Department of Mechanical engineering, Najafabad Branch, Islamic Azad University, Najafabad, Iran.
Department of Mechanical Engineering, Shahrekord Branch, Islamic Azad University, Shahrekord, Iran.
Comput Methods Programs Biomed. 2020 Aug;192:105442. doi: 10.1016/j.cmpb.2020.105442. Epub 2020 Mar 9.
Atherosclerosis-a condition in which an artery is constricted-alters blood flow in the artery, that can exacerbate the condition. Focusing on previous studies, it can be seen that the k-ε model has been used in the simulation. Therefore, the reverse flow on the back of stenosis is not well represented. In this study, the simulated results are much closer to clinical results, relying on the use of physiological pulses, and considering elasticity of the vessel wall, and the applying k-ω model.
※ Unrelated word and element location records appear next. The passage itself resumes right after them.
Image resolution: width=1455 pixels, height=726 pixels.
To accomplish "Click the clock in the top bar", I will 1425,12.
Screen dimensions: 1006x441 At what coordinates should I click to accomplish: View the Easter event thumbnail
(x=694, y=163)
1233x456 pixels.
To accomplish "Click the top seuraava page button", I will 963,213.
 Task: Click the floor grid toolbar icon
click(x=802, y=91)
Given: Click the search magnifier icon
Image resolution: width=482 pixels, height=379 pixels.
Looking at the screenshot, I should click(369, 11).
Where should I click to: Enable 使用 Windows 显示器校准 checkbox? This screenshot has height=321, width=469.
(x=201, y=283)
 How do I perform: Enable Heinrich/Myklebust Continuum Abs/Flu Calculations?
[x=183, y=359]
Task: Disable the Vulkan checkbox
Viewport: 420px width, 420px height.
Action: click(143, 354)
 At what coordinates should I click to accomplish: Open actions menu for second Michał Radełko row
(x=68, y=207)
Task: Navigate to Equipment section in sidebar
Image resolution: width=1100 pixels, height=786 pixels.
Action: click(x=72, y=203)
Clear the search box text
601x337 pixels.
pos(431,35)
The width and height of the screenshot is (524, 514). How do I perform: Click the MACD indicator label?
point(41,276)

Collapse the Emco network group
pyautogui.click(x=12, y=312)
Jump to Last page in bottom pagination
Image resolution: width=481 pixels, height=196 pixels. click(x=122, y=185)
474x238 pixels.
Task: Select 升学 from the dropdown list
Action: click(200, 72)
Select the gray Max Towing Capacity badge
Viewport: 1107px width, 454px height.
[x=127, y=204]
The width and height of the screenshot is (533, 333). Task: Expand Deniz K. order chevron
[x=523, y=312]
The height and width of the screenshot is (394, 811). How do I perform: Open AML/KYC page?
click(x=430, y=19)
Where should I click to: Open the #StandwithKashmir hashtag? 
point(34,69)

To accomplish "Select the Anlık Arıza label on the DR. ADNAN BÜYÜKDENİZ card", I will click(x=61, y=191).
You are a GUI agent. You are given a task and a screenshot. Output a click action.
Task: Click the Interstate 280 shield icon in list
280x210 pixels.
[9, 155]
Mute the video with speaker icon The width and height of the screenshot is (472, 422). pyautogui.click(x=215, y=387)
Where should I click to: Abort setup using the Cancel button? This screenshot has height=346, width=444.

It can therefore be claimed that a much more accurate prediction will be made regarding the formation, development and progression of the disease.
Modeling biological systems usually contain many parameters, which cannot be calculated experimentally, or are too costly and time consuming. In addition, it is occasionally required to examine the influence of different physical variables, which, given the complexity of the governing equations, make analytical methods feasible (or very limited). The present study is an attempt to investigate the turbulent pulsatile blood flow in an elastic artery with single and double stenoses using a finite element software program, ADINA 8.8.
According to the results, the k - ω turbulence model predicted a larger reverse flow in the post-stenotic region and between the two stenoses in comparison with the k - ε model. In other words, the k - ω model results suggest that a larger region is prone to atherosclerosis. In addition, that the k - ε model predicted a greater maximum shear stress at the throat and a shorter reverse flow region (Mean WSS < 0) in both stenosis scenarios. In other words, relative to the k - ε model, the k - ω model underestimated the damage to the plaque and the risk of its rupture though it predicted new stenosis developing behind the previous one. It was observed that the presence of a double stenosis causes the upstream pressure to reach the critical value in less time. Velocity profiles revealed that in the stenosis throat, the maximum velocity exceeds the normal biological state, which may cause disorders in the blood circulation.
The artery wall displacement results are suggestive of the greater difference between the two turbulence models in the case with double stenosis compared with single stenosis. Moreover, the difference between the two turbulence models in double stenosis is minimized in both post-stenotic and pre-stenotic regions.
动脉狭窄会导致动脉血流受限,从而改变血流情况,使动脉狭窄进一步恶化。通过对以往研究的回顾可以发现,在模拟中通常使用 k-ε 模型。因此,狭窄部位背面的反流情况不能得到很好的体现。本研究使用生理脉冲,同时考虑血管壁的弹性,采用 k-ω 模型,使模拟结果更加接近临床结果。因此,对疾病的形成、发展和进展可以做出更准确的预测。
对生物系统进行建模通常包含许多无法通过实验计算或计算成本过高、时间过长的参数。此外,有时需要研究不同物理变量的影响,而在控制方程非常复杂的情况下,分析方法是不可行的(或者非常有限)。本研究尝试使用有限元软件 ADINA 8.8 对单狭窄和双狭窄弹性动脉内的湍流脉动血流进行研究。
结果表明,与 k-ε 模型相比,k-ω 湍流模型预测狭窄后区域和两个狭窄之间的反流更大。也就是说,k-ω 模型结果表明,更大的区域容易发生动脉粥样硬化。此外,k-ε 模型预测在两个狭窄情况下,在狭窄的喉部处会出现更大的最大剪切力和更短的反流区域(平均 WSS<0)。也就是说,与 k-ε 模型相比,k-ω 模型低估了斑块的损伤及其破裂的风险,尽管它预测了在先前狭窄的后面会形成新的狭窄。观察到双狭窄会导致上游压力在更短的时间内达到临界值。速度分布表明,在狭窄的喉部,最大速度超过了正常的生物状态,这可能会导致血液循环紊乱。
在双狭窄情况下,与单狭窄相比,两种湍流模型之间的动脉壁位移结果差异更大。此外,在双狭窄情况下,两种湍流模型之间的差异在狭窄后和狭窄前区域都最小化。